### PROBLEM
Reproduce the records without their pictures, keeping every word as it is.

- Opening Delimiter -

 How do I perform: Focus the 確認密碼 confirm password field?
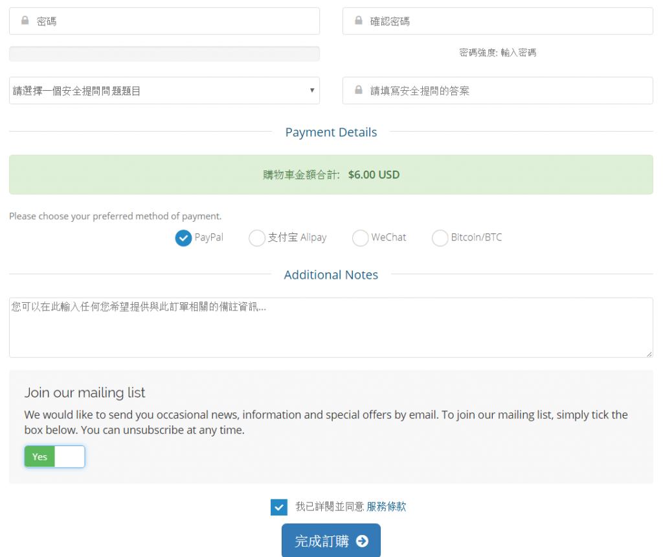click(x=498, y=21)
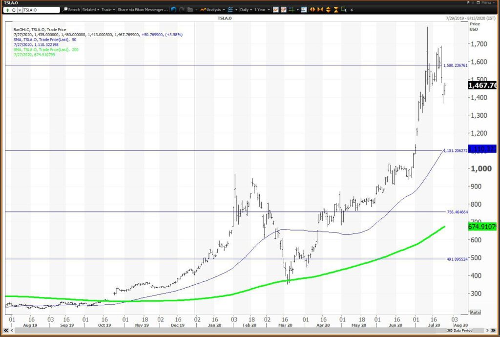The image size is (500, 337).
Task: Select the line chart style icon
Action: pos(275,10)
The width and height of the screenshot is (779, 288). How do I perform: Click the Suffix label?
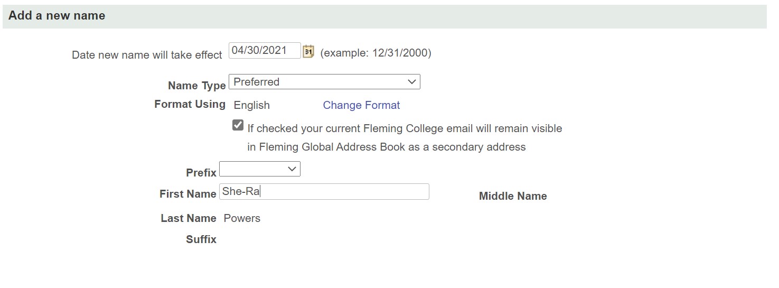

- Closing Delimiter -

### RESULT
 How do I perform: Focus the 確認密碼 confirm password field?
click(x=498, y=21)
The image size is (500, 337).
Task: Select the line chart style icon
Action: pos(275,10)
The width and height of the screenshot is (779, 288). How do I perform: Click the Suffix label?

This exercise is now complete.